In H2 2019, Alyaksandr Lukashenka will come to Vienna, but not to Warsaw: the Belarusian leader has accepted the invitation of the Austrian Chancellor. Belsat TV sources have confirmed that his visit to Austria is in the making.

“The relations between the two countries have their roots in the Soviet period when Austrian companies were building large enterprises in Belarus,” Lukashenka said during the meeting with Sebastian Kurz.

Lukashenka hopes that Kurz will help Belarus get more Austrian investments and improve relations with other EU countries so that it could become less dependent on Russia.

“The European Union is concerned about the Belarus-Russia relations at this stage, since there are rumours that there might be a change in power in Belarus and the two countries might unite,” Lithuanian political analyst Vadim Volovoy believes.
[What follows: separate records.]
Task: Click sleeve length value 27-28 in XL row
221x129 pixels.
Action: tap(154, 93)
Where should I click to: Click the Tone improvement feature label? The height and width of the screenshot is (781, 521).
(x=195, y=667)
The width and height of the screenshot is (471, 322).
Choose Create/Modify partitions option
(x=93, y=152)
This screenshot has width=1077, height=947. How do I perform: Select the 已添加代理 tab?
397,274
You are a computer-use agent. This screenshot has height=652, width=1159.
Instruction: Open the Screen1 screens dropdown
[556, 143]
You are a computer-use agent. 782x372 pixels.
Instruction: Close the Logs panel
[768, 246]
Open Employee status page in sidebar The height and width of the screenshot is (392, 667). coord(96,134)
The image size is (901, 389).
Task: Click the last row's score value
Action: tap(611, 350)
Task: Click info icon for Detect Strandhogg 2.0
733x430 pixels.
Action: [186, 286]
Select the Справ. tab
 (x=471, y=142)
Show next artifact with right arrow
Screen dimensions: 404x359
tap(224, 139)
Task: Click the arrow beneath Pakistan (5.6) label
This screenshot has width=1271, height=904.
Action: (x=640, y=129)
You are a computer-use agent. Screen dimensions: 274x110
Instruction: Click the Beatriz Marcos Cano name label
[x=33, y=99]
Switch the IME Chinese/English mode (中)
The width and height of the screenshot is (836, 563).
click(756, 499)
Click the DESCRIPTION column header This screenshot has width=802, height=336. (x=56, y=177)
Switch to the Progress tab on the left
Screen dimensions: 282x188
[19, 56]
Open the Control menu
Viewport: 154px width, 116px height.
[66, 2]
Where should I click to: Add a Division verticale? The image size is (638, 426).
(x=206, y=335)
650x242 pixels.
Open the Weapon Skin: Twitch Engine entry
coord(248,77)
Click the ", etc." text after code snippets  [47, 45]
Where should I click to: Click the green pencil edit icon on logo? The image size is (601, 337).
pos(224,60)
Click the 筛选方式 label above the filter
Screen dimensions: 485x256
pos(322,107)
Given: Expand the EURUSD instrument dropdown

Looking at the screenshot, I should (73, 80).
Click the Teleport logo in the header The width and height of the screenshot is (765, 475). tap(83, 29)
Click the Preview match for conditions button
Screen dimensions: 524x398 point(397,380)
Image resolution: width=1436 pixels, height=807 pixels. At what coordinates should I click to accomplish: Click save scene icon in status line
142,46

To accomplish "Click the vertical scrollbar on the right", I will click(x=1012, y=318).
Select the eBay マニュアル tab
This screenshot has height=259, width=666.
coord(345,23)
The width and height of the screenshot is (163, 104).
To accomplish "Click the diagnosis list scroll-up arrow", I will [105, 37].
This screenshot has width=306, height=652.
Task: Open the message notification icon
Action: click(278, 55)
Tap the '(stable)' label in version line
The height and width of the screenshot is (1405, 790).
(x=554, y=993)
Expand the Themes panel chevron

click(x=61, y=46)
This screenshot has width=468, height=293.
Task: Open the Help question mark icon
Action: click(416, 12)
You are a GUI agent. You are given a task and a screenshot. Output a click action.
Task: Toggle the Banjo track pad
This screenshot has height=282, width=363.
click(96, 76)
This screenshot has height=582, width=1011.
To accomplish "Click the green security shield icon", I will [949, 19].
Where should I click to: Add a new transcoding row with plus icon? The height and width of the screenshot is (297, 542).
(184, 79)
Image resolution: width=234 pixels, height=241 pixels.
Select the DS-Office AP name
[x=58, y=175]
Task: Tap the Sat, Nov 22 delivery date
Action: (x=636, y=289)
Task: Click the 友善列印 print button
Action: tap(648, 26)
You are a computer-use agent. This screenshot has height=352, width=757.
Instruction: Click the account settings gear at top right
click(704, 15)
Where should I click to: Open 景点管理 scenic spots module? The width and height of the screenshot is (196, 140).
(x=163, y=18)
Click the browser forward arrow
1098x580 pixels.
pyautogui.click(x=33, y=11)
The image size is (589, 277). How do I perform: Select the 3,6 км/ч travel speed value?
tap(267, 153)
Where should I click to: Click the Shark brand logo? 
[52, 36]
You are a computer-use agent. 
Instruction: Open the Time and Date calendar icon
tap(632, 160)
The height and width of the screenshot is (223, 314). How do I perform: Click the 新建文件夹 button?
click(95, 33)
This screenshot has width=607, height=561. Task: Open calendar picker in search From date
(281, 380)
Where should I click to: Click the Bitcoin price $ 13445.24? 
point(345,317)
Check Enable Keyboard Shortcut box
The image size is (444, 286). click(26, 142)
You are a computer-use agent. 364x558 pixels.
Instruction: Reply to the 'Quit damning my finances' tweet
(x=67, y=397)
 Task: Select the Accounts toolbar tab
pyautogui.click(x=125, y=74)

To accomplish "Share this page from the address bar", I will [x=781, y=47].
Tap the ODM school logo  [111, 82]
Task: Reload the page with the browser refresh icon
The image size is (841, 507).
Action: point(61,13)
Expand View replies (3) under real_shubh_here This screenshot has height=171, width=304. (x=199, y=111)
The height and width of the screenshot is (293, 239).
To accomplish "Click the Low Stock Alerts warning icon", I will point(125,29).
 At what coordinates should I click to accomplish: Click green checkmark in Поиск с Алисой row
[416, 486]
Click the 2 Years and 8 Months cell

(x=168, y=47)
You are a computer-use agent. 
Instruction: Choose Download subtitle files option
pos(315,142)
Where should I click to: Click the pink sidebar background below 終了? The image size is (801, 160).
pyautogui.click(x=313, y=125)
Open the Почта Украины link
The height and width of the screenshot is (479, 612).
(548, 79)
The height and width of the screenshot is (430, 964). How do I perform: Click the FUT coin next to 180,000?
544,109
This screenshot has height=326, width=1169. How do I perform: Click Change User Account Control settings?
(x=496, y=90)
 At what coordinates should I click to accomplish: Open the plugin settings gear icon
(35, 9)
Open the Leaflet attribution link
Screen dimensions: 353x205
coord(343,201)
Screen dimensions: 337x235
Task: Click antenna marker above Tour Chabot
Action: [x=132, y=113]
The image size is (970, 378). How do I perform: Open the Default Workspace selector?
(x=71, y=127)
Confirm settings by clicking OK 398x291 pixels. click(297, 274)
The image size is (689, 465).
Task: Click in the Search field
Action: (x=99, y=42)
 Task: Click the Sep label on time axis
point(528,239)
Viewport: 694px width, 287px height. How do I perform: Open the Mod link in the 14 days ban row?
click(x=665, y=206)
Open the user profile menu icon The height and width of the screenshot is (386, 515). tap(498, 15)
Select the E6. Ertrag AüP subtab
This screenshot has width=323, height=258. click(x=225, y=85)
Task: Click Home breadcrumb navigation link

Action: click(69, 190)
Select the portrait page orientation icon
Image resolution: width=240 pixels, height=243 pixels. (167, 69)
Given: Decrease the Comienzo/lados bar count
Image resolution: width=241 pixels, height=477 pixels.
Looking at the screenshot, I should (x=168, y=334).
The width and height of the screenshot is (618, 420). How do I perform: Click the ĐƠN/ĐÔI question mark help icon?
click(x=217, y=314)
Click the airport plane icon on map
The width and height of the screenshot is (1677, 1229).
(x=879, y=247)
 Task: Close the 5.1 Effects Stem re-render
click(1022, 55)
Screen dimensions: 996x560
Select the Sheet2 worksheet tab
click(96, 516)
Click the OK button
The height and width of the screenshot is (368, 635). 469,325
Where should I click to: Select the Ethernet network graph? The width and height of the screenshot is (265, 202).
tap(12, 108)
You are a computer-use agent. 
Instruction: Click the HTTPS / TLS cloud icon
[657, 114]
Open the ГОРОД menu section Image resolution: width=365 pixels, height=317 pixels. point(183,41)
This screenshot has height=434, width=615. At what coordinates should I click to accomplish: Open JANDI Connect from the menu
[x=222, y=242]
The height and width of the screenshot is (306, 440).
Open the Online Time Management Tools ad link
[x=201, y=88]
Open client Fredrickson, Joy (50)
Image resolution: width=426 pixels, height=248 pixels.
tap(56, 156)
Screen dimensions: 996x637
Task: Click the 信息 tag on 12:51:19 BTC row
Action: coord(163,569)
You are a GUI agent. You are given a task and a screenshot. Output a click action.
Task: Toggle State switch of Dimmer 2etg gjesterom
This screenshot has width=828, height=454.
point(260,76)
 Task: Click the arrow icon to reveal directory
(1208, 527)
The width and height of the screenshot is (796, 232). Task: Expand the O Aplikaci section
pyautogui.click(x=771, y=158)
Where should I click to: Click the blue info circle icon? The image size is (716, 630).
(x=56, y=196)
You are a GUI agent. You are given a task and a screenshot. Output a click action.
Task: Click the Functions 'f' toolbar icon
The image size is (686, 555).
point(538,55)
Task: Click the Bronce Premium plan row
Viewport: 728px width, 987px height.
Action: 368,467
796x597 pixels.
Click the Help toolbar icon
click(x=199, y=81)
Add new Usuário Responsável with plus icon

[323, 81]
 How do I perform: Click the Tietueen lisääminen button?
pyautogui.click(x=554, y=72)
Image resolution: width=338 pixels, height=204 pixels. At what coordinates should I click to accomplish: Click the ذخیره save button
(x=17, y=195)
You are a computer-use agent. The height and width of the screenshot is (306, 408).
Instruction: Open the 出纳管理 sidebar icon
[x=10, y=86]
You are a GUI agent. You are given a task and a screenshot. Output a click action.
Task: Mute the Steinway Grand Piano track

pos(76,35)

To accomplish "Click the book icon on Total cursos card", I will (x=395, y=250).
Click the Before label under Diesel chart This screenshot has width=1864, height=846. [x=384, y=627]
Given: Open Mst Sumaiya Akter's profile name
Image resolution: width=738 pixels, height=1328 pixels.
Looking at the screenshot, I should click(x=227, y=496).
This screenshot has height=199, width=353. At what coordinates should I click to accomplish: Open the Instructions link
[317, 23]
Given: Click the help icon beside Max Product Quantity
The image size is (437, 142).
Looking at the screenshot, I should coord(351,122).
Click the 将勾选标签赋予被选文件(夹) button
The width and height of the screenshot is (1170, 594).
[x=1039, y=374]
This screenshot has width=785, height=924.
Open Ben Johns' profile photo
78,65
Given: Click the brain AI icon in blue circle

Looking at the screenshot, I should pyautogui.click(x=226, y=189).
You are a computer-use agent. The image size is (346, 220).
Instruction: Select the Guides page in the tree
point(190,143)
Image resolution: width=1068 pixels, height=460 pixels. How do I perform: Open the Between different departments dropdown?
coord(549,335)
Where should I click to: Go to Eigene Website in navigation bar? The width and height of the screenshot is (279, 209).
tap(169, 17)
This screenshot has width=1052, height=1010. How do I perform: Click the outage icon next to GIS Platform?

According to a number of experts, Moscow will agree to Lukashenka’s visit to Vienna.

“Russia holds Austria as its own lobbyist in Europe,” Valeryia Kastsyuhova, an editor at the expert community Our Opinion, said.

But Lukashenka is highly unlikely to accept the invitation of his Polish counterpart Andrzej Duda to visit Warsaw on the occasion of the 80th anniversary of the outbreak of the Second World War as Vladimir Putin was not invited to the event. In recent years, media and politicians stopped naming Lukashenka ‘Europe’s last dictator’, he is again invited to the EU to build up a dialogue, but Brussels has certain limits in improving relations with the dictatorship, experts say.

Unfortunately, Belarus has not become more free, which is seen from the recent detentions on March 25, as well as from arrests and trials of activists, for example, over sharing a post on the Internet.

“The human rights issue will not disappear from the agenda in Belarus-EU talks, and Alyaksandr Lukashenka will have to bear it in mind and, perhaps, take some steps to create an image of a more liberal politician,” Volovoy hopes.

However, the Belarusians gained the experience of the so-called ‘liberalization’ in the run-up to the 2010 presidential election, which resulted in sentencing several presidential candidates to prison terms.

“We are ready for the cooperation [with the EU], but it is always necessary to take our national interests into account,” Lukashenka told the Austrian PM.

At the same time, the Belarusian leader is infamous for using the words ‘national interests’ and ‘state sovereignty of Belarus’ when talking about the inviolability of his authority. Now, playing on the needs and fears of the European Union, he continues to consolidate his power, but draws Belarus into further economic and political integration with Russia.